** START Records to use **

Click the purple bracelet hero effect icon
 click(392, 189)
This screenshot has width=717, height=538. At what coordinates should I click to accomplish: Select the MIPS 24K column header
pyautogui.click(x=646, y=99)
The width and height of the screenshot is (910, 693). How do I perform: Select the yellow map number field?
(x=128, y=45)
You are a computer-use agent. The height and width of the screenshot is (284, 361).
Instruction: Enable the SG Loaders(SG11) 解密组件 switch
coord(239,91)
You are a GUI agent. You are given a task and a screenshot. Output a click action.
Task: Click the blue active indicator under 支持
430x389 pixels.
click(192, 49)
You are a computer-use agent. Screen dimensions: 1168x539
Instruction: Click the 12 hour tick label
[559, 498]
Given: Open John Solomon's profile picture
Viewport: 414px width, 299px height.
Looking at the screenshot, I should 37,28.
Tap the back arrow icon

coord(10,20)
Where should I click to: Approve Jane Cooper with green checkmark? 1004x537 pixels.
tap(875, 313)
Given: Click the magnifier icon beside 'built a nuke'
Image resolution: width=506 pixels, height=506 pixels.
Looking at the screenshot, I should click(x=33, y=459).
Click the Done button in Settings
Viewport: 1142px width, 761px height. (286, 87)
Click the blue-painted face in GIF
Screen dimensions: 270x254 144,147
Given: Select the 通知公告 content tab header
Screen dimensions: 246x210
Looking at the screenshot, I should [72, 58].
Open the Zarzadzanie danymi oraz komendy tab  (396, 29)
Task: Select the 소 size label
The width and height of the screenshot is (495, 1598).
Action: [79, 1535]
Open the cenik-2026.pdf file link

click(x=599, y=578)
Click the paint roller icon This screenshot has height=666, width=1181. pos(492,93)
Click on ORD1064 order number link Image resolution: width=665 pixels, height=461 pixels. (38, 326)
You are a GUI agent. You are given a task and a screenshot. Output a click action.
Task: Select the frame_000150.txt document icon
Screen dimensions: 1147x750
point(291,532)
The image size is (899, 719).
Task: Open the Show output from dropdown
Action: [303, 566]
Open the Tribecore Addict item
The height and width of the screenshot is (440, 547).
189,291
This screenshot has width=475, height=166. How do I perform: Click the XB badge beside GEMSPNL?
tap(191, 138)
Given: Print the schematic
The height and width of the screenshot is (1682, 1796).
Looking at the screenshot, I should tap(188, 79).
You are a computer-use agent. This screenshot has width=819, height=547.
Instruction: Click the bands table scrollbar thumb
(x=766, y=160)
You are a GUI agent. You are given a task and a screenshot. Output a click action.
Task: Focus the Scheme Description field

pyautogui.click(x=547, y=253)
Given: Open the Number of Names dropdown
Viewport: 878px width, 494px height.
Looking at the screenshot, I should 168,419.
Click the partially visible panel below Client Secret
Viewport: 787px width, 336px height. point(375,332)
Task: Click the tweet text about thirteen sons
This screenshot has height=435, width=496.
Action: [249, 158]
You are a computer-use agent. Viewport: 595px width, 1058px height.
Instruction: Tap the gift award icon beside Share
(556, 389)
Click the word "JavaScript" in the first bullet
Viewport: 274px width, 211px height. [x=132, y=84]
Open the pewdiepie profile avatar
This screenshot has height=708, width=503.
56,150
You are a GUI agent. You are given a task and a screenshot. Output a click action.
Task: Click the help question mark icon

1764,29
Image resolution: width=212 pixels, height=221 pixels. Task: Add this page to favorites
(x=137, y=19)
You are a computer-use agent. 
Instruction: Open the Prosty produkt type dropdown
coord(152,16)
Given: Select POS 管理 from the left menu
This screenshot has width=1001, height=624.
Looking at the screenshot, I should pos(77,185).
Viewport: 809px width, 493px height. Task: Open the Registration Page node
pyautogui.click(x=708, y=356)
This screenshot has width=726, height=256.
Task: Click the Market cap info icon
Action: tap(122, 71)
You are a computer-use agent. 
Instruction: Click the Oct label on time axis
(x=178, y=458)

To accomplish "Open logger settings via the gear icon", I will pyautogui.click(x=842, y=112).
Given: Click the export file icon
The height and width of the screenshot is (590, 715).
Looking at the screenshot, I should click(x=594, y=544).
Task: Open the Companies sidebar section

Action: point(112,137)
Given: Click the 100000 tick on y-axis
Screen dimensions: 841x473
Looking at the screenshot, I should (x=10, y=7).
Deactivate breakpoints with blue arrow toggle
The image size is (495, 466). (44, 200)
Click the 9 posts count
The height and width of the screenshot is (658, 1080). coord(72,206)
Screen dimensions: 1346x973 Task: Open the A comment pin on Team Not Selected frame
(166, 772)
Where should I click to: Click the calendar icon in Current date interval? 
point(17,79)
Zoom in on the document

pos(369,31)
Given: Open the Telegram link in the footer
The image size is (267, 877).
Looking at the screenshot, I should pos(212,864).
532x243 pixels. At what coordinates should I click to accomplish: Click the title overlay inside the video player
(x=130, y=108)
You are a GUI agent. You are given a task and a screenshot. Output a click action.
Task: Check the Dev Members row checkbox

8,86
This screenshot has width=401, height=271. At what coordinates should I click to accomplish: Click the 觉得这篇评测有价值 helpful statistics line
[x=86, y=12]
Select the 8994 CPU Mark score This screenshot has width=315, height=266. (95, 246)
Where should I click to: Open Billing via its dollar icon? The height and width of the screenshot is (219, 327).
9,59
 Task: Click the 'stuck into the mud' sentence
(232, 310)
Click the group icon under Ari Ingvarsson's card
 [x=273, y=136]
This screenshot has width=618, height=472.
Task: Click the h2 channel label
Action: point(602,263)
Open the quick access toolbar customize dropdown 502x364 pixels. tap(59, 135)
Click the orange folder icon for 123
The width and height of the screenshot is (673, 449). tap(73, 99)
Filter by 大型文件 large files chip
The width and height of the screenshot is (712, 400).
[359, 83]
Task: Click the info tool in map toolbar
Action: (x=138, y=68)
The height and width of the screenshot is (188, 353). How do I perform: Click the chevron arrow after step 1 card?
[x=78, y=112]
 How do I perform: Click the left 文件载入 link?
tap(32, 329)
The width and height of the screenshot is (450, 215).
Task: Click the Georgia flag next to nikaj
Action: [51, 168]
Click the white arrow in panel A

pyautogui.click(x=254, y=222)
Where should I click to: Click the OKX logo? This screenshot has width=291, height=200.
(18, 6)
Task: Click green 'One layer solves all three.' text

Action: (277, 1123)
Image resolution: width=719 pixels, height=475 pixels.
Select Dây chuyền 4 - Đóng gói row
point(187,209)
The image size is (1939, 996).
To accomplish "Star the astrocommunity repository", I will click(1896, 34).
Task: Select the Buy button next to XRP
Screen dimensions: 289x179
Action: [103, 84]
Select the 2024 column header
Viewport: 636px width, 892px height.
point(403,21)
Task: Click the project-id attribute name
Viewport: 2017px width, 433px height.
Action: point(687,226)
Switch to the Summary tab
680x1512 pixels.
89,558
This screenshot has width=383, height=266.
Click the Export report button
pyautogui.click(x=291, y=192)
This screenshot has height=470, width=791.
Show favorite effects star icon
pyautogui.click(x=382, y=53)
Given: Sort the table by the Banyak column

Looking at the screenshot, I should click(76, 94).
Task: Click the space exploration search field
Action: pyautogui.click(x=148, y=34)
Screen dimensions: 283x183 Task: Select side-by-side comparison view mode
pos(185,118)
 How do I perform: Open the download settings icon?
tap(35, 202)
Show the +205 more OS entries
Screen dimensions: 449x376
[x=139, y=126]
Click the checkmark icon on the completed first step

** END Records to use **

## Set exercise
Return, word for word, the lines from the one containing "This screenshot has width=383, height=266." through the final line of the entries, including both.

## Solution to the problem
This screenshot has width=383, height=266.
Click the Export report button
pyautogui.click(x=291, y=192)
This screenshot has height=470, width=791.
Show favorite effects star icon
pyautogui.click(x=382, y=53)
Given: Sort the table by the Banyak column

Looking at the screenshot, I should click(76, 94).
Task: Click the space exploration search field
Action: pyautogui.click(x=148, y=34)
Screen dimensions: 283x183 Task: Select side-by-side comparison view mode
pos(185,118)
 How do I perform: Open the download settings icon?
tap(35, 202)
Show the +205 more OS entries
Screen dimensions: 449x376
[x=139, y=126]
Click the checkmark icon on the completed first step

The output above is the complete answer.